───── Supplied material ─────

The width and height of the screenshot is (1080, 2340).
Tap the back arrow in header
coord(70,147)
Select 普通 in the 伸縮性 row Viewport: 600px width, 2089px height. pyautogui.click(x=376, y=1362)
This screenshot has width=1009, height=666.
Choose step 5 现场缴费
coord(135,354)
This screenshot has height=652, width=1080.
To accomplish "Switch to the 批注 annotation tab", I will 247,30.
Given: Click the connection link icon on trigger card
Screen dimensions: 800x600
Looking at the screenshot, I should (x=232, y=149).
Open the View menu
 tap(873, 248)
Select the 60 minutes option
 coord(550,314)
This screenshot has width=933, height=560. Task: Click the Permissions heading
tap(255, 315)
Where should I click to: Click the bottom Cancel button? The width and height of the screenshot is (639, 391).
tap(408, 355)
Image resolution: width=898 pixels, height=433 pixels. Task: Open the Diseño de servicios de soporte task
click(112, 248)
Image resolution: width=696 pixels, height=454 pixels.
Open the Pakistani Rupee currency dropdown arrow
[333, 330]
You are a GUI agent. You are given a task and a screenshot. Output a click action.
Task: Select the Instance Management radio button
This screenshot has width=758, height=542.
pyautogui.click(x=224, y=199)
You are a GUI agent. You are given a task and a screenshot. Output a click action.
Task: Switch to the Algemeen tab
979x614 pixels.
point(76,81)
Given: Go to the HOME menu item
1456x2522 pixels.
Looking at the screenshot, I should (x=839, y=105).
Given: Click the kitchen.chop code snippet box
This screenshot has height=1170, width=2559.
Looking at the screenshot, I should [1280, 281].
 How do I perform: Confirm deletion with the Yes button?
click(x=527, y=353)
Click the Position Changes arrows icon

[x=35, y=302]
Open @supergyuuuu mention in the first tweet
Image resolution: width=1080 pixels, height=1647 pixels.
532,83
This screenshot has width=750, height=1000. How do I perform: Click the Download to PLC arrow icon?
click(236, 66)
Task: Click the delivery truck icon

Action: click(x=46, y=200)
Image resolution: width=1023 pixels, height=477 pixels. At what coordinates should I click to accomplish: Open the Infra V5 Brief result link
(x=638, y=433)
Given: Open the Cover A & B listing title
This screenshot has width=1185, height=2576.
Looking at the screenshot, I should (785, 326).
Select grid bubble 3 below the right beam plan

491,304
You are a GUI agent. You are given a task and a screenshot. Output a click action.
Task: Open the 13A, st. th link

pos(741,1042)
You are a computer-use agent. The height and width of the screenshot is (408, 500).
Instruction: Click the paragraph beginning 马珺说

─────

Exercise directions: Add 76 to every coordinate in the answers of the records, starting at the line containing "Image resolution: width=898" and ending at the line containing "point(76,81)", and write out those lines again in full with the changed numbers.

Result of this exercise:
Image resolution: width=898 pixels, height=433 pixels. Task: Open the Diseño de servicios de soporte task
click(188, 324)
Image resolution: width=696 pixels, height=454 pixels.
Open the Pakistani Rupee currency dropdown arrow
[409, 406]
You are a GUI agent. You are given a task and a screenshot. Output a click action.
Task: Select the Instance Management radio button
This screenshot has width=758, height=542.
pyautogui.click(x=300, y=275)
You are a GUI agent. You are given a task and a screenshot. Output a click action.
Task: Switch to the Algemeen tab
979x614 pixels.
point(152,157)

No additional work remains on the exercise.